Figure 4.

Roles of critical signaling pathways involved in [Ca²⁺]_i responses were examined and compared between MLO-Y4 and MC3T3-E1 cells. (A) A schematic drawing of calcium signaling pathways in bone cells investigated in present study. The cytoplasm calcium can exchange with extracellular calcium source in medium and intracellular calcium store in ER. Voltage gated calcium channels, ligand gated ion channels (e.g., ATP activated P₂X₇), G-protein and stretch-gated ion channels can transfer Ca²⁺ between intra- and extracellular environments. Gap junction provides a direct channel for small molecule (e.g., IP₃ and Ca²⁺) diffusion between connected neighboring cells. The calcium store in ER can be released by activation of IP₃ or ryanodine receptors on ER membrane. As two of the most essential signaling pathways involved in bone cell metabolisms, PGE₂ and NO pathways were also investigated to identify their correlations with [Ca²⁺]_i responses under mechanical stimulation. (B) The average number of responsive [Ca²⁺]_i peaks from pharmacologically pretreated groups. The affected pathways are listed below the corresponding chemicals. L-NMMA (MLO-Y4: 4.2±2.4; MC3T3: 1.8±0.1), Suramin (MLO-Y4: 1.3±0.6; MC3T3: 1.2±0.1) and Ca²⁺ free medium (MLO-Y4: 0; MC3T3, 0) treated groups were compared with untreated group (MLO-Y4: 4.7±2.7; MC3T3: 2.9±0.2). NS398 (MLO-Y4: 3.4±2.2; MC3T3: 1.7±0.1), 18α-GA (MLO-Y4: 2.4±1.5; MC3T3: 1.4±0.1) and Thapsigargin (MLO-Y4: 1.3±0.7; MC3T3: 1.1±0.1) treated groups were compared with DMSO vehicle control group (MLO-Y4: 3.5±2.1; MC3T3: 2.3±0.2). The group of Ca²⁺ free medium had no response to fluid flow. (P < 0.05. Data shown are mean ± std dev.)

__THE PROBLEM__
Answer these questions from the figure caption:
(a) Which two receptors on the ER membrane can trigger release of the ER calcium store?
(b) What average number of responsive [Ca²⁺]_i peaks is given for the untreated MLO-Y4 group?
(c) Which group had no response to fluid flow?
The listing is separate material and has no connection to the figure caption.

__MATERIAL SHOWN__
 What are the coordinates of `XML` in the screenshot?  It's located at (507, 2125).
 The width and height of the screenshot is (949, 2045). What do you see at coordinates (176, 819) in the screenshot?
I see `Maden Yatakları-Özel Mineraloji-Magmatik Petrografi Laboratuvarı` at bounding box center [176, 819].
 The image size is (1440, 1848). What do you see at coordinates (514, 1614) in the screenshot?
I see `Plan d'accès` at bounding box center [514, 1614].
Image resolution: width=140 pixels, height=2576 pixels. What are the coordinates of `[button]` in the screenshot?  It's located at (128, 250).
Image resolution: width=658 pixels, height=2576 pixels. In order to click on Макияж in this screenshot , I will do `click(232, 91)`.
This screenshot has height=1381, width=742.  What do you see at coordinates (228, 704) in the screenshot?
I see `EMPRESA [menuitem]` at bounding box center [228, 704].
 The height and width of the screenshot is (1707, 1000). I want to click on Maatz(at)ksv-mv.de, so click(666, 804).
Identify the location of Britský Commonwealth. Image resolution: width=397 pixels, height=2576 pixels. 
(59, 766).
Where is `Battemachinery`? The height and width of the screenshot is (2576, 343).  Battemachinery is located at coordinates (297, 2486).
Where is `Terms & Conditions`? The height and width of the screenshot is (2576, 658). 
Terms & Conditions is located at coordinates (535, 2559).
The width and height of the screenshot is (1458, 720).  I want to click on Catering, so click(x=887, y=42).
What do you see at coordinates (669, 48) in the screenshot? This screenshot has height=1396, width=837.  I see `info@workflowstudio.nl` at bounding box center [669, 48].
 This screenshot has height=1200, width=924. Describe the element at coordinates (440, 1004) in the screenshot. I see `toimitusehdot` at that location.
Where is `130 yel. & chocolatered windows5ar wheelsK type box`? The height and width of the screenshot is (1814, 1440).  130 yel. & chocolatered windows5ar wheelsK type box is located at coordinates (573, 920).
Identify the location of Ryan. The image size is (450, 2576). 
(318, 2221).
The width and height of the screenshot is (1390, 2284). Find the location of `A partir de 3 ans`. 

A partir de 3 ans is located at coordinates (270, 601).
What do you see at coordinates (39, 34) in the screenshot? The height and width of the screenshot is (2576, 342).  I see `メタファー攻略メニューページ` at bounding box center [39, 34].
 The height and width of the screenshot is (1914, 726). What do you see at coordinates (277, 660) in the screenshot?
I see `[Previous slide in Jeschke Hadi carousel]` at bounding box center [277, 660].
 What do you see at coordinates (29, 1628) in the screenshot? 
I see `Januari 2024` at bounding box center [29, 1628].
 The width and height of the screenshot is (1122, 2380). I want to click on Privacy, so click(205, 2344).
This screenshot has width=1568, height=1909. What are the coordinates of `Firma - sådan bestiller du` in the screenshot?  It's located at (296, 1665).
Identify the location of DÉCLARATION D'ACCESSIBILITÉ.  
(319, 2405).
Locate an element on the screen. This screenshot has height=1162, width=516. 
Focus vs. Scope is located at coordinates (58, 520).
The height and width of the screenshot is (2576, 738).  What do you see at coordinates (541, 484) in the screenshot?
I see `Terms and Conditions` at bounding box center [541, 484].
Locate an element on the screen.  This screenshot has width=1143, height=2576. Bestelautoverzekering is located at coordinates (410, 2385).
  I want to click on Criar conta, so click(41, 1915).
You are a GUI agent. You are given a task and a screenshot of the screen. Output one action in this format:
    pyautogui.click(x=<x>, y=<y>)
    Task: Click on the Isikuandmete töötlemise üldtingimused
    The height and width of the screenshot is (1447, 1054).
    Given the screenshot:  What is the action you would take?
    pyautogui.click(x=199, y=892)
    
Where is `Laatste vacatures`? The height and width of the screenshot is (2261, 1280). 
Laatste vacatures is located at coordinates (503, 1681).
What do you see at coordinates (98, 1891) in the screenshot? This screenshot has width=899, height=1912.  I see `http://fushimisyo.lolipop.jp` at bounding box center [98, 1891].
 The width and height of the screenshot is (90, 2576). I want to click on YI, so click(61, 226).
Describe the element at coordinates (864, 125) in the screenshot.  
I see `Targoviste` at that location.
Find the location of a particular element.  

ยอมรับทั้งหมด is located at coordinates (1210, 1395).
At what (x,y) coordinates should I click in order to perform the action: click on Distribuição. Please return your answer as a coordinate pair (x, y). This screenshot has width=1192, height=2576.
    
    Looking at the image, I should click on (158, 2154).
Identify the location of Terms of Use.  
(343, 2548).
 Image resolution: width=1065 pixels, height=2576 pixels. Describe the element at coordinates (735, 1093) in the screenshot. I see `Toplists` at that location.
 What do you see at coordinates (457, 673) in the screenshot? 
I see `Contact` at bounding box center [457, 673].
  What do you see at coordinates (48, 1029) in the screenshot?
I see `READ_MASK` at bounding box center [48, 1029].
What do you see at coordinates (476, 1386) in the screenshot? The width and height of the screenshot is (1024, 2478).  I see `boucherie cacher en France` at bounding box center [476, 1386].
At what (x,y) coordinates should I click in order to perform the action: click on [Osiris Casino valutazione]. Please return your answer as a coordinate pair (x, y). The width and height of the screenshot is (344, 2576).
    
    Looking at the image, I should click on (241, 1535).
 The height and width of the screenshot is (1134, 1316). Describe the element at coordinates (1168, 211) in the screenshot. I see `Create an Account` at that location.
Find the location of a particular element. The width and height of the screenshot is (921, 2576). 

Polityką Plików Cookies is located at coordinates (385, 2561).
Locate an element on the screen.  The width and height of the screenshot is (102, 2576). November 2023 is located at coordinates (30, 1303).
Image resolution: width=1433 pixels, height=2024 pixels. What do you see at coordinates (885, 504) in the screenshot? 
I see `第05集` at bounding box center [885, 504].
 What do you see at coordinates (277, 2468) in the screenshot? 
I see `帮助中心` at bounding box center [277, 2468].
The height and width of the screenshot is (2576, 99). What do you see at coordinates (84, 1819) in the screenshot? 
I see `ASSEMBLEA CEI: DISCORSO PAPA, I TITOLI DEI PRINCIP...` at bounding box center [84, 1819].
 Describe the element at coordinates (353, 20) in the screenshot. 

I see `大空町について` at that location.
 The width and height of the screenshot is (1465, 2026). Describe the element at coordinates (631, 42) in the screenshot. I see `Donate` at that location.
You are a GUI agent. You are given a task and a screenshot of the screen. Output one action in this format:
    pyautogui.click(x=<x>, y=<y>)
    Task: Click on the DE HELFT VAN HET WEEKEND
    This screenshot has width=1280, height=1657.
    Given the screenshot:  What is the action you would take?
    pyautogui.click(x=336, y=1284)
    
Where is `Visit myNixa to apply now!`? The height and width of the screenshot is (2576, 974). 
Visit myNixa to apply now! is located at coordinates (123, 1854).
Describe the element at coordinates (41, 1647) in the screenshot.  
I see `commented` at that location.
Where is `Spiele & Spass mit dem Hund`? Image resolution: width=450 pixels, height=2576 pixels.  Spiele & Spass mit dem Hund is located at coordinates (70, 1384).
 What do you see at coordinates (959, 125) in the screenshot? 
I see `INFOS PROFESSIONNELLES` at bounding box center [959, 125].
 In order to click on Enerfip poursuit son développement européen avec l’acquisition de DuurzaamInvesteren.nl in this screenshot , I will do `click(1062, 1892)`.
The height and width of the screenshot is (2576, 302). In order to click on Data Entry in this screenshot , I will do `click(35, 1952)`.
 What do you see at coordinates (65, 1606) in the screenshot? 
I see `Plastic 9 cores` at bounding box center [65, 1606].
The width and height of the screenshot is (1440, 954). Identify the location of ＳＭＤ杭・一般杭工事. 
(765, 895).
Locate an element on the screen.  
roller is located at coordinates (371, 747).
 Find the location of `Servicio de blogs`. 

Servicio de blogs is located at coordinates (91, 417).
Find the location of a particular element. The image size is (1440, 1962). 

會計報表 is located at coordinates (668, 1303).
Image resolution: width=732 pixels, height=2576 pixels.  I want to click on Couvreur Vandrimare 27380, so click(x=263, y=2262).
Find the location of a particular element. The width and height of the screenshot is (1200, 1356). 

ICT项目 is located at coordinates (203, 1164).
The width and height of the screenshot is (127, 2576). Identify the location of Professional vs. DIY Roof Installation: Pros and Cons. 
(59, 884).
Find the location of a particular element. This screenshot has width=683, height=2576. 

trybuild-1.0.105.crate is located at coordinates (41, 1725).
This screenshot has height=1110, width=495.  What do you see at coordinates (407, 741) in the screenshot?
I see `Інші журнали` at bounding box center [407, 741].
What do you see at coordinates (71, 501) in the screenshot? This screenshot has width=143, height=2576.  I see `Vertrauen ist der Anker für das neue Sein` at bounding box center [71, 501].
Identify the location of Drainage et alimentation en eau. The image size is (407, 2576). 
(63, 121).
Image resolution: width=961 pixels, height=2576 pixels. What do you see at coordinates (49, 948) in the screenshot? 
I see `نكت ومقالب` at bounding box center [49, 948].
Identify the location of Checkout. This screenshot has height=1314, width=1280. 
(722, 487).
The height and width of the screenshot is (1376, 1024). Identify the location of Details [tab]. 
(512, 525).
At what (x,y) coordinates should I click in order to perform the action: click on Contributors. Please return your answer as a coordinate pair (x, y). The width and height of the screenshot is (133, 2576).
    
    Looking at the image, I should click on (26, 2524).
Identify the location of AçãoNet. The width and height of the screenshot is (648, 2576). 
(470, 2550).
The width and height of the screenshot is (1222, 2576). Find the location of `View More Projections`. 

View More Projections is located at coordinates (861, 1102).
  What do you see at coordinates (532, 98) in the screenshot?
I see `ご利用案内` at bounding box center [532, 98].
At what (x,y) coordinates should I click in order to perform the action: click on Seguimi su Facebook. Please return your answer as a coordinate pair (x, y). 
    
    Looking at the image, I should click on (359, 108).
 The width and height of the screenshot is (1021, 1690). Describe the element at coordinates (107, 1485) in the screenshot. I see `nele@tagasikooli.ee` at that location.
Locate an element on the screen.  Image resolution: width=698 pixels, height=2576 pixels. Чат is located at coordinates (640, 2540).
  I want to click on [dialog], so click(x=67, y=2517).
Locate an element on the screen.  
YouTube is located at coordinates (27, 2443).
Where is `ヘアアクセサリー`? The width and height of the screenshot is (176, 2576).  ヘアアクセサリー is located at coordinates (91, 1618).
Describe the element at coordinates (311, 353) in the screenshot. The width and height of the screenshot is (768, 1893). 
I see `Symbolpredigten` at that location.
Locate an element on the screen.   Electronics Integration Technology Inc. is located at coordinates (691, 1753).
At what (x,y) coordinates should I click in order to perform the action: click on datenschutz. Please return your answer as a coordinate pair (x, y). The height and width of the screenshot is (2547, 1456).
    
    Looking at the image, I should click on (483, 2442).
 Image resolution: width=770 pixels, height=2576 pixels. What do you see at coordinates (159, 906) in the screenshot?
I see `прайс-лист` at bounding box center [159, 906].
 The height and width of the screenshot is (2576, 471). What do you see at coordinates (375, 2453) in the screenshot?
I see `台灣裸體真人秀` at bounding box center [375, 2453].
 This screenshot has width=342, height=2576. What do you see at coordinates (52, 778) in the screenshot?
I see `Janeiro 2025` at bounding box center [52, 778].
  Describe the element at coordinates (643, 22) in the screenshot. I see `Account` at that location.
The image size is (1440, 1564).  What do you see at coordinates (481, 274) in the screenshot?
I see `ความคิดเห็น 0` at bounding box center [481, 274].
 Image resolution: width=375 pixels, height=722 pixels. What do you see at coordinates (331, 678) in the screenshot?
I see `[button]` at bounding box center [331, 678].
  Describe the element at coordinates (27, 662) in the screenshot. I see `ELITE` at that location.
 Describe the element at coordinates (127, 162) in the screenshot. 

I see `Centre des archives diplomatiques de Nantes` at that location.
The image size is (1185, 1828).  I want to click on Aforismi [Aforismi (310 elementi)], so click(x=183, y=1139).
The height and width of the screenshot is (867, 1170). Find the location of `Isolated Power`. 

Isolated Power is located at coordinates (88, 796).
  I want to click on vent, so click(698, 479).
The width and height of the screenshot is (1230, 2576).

__ANSWER TO THE EXERCISE__
(a) IP₃ receptors and ryanodine receptors.
(b) 4.7±2.7.
(c) The Ca²⁺ free medium group.